The thought of someone else smelling him, rocking him, singing to him, reading to him—it broke me. I wept. Not just because I was hormonal, but because I knew I couldn’t do it. I couldn’t hand him over to someone else while I clocked in at an agency pretending nothing had changed.
So I didn’t.
Lauren and I both left our agency jobs and started Tied & Two.
Since then, I’ve had three more children—Quinn (2016), Briar (2019), and Imogen (2021). For nearly 11 years, I’ve been juggling growing a business and raising four kids. That means designing logos during naptime, answering emails from the carline, and taking calls while someone melts down over the color of their sippy cup.

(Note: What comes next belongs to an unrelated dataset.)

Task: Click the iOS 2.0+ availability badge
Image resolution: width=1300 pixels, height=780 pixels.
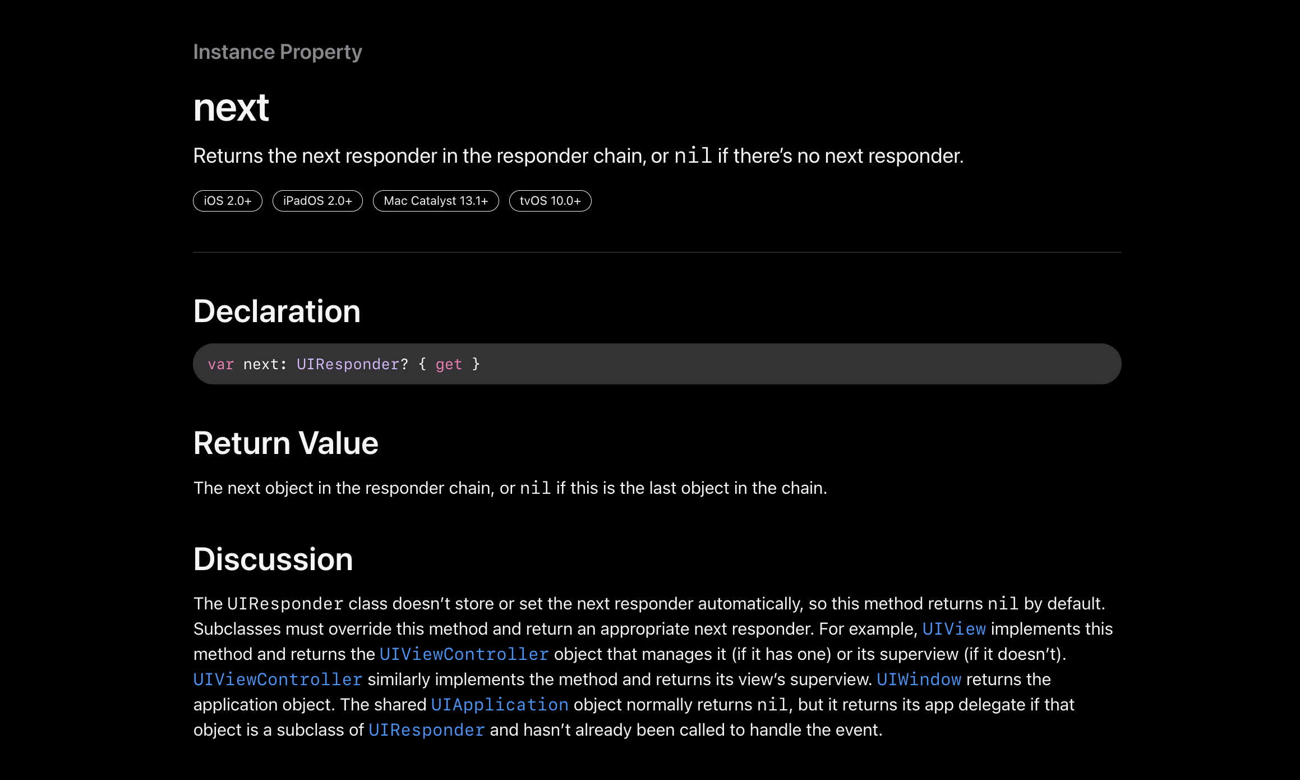Action: (227, 201)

Let me be clear: I love my kids (duh). But toddlerhood is not my favorite season of motherhood. They’re sweet, yes, and they say the cutest things. But they’re also sticky, loud, and incredibly unreasonable. Those years were heavy with guilt—guilt for not doing enough for my kids, and guilt for not doing enough for my business.
At the same time, childcare is expensive. (Honestly, it should be.) These are our most precious humans. The people who care for them deserve to be paid well. But that cost is exactly what keeps so many women out of the workforce when they need it most.
I’m lucky. I was able to build something in the cracks of the chaos. Tied & Two grew alongside my babies. But it came with sacrifice, tears, and plenty of moments when I questioned everything.
And now, in 2025, for the first time in over a decade, all four of my kids are in school full time.
I can finally work full time.
It’s wild to say that out loud. It took ten years to have the space and structure to do what so many people take for granted: actual, uninterrupted hours to think, build, write, create, and serve.
I don’t regret staying home. I don’t regret building this business slowly while holding babies on my hip. But I do think it’s worth naming a few things:
We needed the income back then just as much as we do now.
Toddlers are really hard. And beautiful. And completely draining.
Childcare shouldn’t be a luxury.
Parents shouldn’t have to choose between financial stability and being present.
So if you’re reading this while wiping someone’s nose, dragging your tired self to a daycare pickup, or wondering how you’re going to get through the week—I see you.
Be kind to yourself. Be soft with others. Especially the ones carrying little ones and big feelings.
And if you’re sitting in the middle of the mess wondering if it ever gets better, let me say this: It does.
One day you’ll blink and realize: You made it.